PROBLEM A:
Answer these questions from the raspberry pruning text below.
(i) On what day were the raspberries done?
(ii) What can be done with the canes dug up from outside the row?
(iii) On wood from which year do the autumn fruiters fruit?
PROBLEM B:
Repeat every line of the records that follow the raspberry pruning text, leaving out the pictures.

TEXT SHOWN:

>>>>

I did the raspberries on Sunday. Well, I did the summer ones; the autumn fruiters will last a little while longer. The difference in treatment is quite marked. The summer raspberry fruits on canes that grew last year, so while I've been picking all those wonderful berries, a new set of canes has been growing and now the old ones can be cut out; right to the ground. While I was at it, I also cut out all spindly looking canes and dug up the ones that were growing out of the row. These can be given away to friends, if one has any. The new canes can then be tied in to whatever structure you have and the tops can be arched over and tied down after tipping. This does something mathematical to the flow of sap and is good for fruiting.
The autumn fruiters are rather different as they fruit on wood that grew this year, that's why they're late. So, when they finish fruiting, or more likely when the wasps have scoffed the lot, they should all be cut to the ground, leaving nothing but a set of woody stumps.

<<<<

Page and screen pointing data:
>>>>

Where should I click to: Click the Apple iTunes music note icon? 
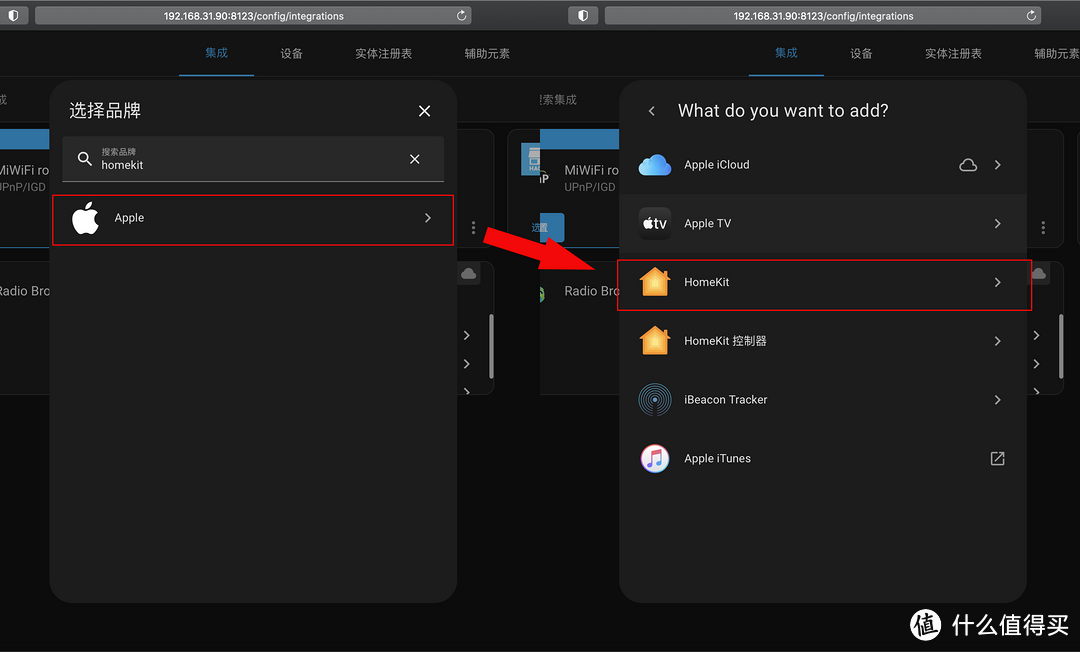click(x=654, y=458)
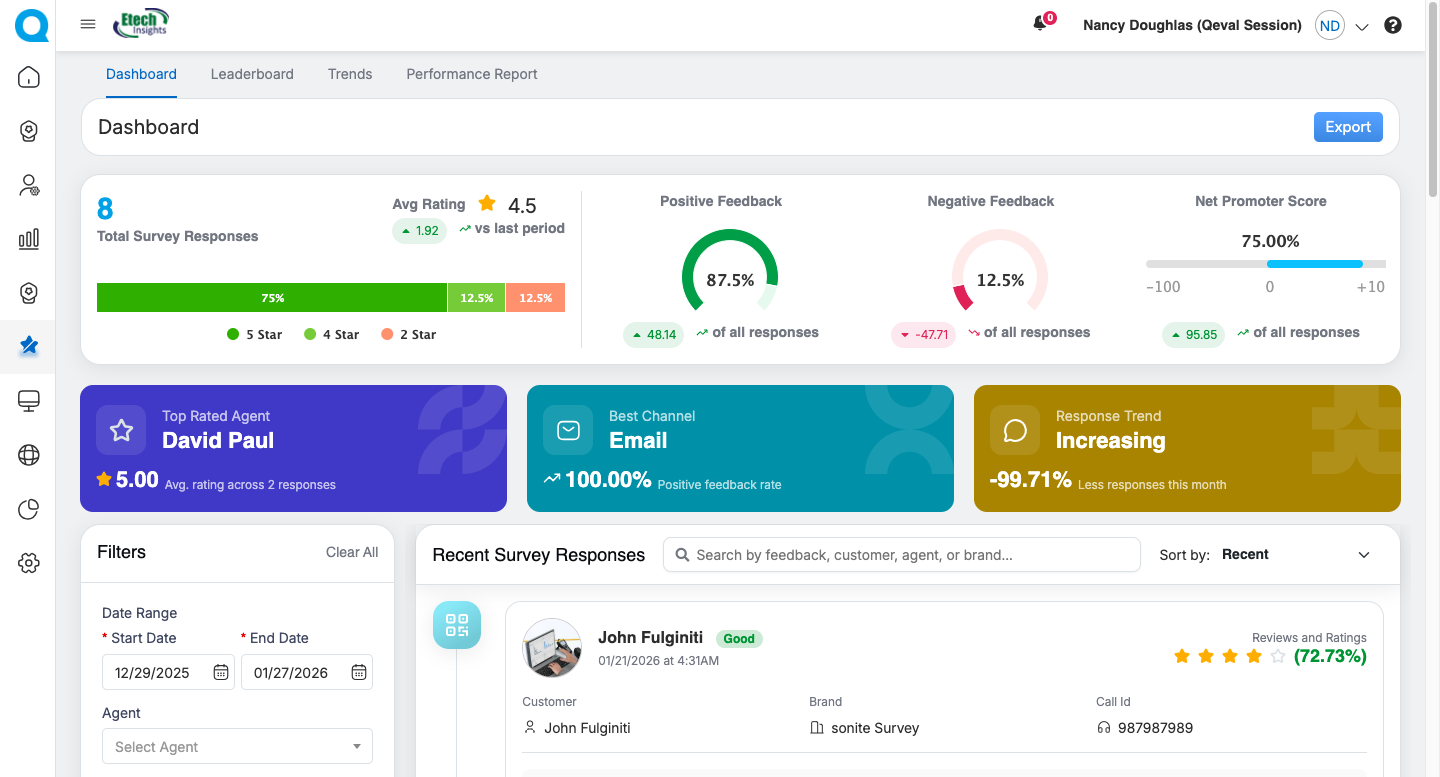Open the pie chart icon in sidebar

pyautogui.click(x=29, y=509)
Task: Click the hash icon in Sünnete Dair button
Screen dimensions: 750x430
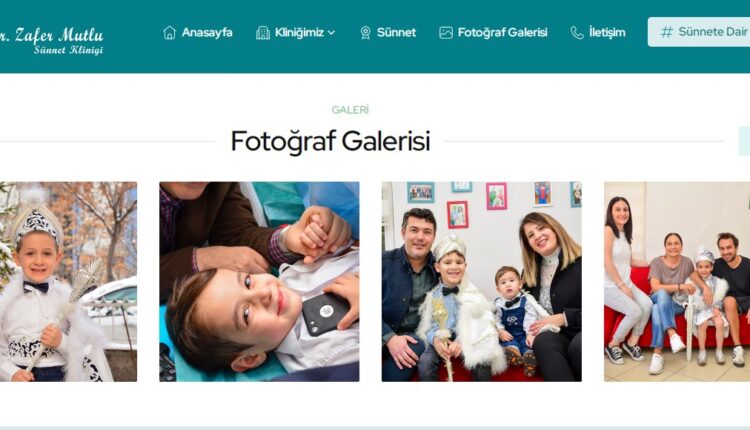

<<<<

EXERCISE RESULT A:
(i) Sunday.
(ii) They can be given away to friends.
(iii) This year.

EXERCISE RESULT B:
Where should I click to: Click the Apple iTunes music note icon? 
click(x=654, y=458)
Open the pie chart icon in sidebar

pyautogui.click(x=29, y=509)
Task: Click the hash icon in Sünnete Dair button
Screen dimensions: 750x430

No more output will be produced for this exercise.